<a class="image teaser-image ng-star-inserted" target="_self" href="/politik/inland/neuwahlen-2022-welche-szenarien-jetzt-realistisch-sind/401773131">
I just want to extract the "href" (for example the upper HTML tag) in order to concat it with the domain name of this website "https://kurier.at" and web scrape all articles on the home page.
I tried the following code
library(rvest)
library(lubridate)
kurier_wbpg <- read_html("https://kurier.at")
# I just want the "a" tags which come with the attribute "_self"

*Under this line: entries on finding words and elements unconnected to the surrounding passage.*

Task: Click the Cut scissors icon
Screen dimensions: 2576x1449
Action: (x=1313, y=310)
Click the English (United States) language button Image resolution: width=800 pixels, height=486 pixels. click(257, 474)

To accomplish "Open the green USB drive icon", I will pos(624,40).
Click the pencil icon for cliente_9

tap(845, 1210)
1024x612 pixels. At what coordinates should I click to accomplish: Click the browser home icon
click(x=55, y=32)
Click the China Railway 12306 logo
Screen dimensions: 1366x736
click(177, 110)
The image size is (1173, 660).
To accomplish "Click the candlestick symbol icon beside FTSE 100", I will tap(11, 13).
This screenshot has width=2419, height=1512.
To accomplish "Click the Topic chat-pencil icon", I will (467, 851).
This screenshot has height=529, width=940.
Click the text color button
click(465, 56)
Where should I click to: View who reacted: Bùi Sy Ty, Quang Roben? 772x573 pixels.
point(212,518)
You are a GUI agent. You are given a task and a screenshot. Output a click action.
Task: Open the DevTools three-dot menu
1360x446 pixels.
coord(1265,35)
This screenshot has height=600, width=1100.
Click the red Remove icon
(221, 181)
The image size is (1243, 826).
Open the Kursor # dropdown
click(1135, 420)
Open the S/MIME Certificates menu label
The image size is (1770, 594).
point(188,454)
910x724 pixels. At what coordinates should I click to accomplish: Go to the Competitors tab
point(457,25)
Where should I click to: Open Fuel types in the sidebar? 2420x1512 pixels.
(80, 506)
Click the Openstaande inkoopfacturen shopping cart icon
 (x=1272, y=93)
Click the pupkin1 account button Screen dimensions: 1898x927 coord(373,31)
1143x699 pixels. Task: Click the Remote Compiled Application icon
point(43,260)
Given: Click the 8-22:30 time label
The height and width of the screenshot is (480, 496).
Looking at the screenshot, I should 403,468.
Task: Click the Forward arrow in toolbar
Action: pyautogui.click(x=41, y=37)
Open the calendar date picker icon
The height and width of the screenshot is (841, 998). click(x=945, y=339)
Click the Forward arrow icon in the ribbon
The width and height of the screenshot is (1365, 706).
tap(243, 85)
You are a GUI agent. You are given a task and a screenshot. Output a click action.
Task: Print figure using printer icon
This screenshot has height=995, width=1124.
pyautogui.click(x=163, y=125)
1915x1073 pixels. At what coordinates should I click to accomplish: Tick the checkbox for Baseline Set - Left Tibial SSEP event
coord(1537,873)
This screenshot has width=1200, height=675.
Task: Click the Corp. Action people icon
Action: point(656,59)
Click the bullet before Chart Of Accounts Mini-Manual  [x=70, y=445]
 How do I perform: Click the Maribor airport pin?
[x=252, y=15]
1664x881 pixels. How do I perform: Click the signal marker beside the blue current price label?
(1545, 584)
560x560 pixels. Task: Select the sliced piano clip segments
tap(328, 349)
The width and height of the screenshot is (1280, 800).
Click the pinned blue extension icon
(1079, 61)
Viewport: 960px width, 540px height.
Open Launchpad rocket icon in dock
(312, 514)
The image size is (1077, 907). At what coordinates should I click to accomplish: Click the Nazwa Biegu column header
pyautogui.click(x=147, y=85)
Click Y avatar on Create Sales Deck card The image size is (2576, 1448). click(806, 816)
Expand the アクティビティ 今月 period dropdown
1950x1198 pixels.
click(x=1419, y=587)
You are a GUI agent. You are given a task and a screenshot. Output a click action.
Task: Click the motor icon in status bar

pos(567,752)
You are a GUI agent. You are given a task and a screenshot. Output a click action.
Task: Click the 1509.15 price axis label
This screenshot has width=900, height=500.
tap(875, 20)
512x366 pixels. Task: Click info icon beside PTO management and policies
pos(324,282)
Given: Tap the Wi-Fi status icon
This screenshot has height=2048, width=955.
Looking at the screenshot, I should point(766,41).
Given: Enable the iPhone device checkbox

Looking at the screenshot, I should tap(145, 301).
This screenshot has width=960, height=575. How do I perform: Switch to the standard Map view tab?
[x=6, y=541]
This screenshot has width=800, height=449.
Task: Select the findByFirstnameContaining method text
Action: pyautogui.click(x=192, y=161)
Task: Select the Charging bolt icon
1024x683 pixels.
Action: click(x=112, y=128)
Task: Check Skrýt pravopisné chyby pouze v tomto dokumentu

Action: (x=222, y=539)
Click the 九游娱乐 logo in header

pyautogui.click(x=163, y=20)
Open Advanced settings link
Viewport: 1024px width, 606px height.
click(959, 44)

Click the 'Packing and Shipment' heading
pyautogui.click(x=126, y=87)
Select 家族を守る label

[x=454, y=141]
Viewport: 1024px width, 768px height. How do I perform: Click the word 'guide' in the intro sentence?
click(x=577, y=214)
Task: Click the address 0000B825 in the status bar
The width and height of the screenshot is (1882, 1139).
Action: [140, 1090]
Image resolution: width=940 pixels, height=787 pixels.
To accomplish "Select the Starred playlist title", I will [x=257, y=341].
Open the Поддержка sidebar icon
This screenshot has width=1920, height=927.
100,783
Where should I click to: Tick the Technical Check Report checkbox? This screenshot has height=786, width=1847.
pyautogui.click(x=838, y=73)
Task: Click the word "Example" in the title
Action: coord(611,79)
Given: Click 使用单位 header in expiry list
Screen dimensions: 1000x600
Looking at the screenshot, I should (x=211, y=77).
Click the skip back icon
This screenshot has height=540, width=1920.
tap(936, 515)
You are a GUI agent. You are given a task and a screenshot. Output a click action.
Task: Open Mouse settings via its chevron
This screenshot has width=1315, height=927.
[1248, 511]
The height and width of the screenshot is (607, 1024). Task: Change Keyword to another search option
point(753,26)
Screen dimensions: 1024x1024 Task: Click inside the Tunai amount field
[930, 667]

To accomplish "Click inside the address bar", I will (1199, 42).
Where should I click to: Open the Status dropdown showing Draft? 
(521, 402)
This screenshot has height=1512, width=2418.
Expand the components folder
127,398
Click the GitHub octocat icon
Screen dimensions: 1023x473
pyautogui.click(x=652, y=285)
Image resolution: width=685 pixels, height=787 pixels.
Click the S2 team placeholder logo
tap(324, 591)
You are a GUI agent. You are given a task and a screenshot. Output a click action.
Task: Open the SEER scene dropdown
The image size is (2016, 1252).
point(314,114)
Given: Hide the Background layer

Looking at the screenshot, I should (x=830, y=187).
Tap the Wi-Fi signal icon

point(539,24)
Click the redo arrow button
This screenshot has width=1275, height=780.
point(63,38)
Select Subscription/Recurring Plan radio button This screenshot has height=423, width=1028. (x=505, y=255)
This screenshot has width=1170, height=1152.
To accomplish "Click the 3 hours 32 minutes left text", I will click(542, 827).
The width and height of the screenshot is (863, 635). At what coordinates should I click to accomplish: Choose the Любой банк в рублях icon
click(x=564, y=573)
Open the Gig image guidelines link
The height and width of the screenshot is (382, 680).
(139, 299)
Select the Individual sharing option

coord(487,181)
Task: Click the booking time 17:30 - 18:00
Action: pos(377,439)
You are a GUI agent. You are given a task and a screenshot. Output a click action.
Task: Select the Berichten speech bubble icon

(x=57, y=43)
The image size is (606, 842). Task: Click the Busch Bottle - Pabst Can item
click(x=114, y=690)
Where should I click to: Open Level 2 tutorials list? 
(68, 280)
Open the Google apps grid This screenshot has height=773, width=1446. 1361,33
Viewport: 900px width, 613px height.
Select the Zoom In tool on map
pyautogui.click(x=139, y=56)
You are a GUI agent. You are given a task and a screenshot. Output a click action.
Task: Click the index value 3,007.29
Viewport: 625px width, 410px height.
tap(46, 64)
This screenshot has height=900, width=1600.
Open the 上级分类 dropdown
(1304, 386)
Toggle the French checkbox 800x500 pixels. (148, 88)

articleLinks <- kurier_wbpg %>% html_elements("a")%>%
html_elements(css = "tag[attribute=_self]") %>%
html_attr("href")%>%
paste("https://kurier.at",.,sep = "")
When I execute up to the html_attr("href") part of the above code block, the result I get is
character(0)
I think something wrong with selecting the HTML element tag. I need some help with this?
CodePudding user response:
You need to narrow down your css to the second teaser block image which you can do by using the naming conventions of the classes. You can use url_absolute()
to add the domain.
library(rvest)
library(magrittr)
url <- 'https://kurier.at/'
result <- read_html(url) %>%
html_element('.teasers-2 .image') %>%
html_attr('href') %>%
url_absolute(url)
Same principle to get all teasers:
results <- read_html(url) %>%
html_elements('.teaser .image') %>%
html_attr('href') %>%
url_absolute(url)
Not sure if you want the bottom block of 5 included. If so, you can again use classes
articles <- read_html(url) %>%
html_elements('.teaser-title') %>%
html_attr('href') %>%
url_absolute(url)
CodePudding user response:
It works with xpath
-
library(rvest)
kurier_wbpg <- read_html("https://kurier.at")
articleLinks <- kurier_wbpg %>%
html_elements("a") %>%
html_elements(xpath = '//*[@target="_self"]') %>%
html_attr('href') %>%
paste0("https://kurier.at",.)
articleLinks
# [1] "https://kurier.at/plus"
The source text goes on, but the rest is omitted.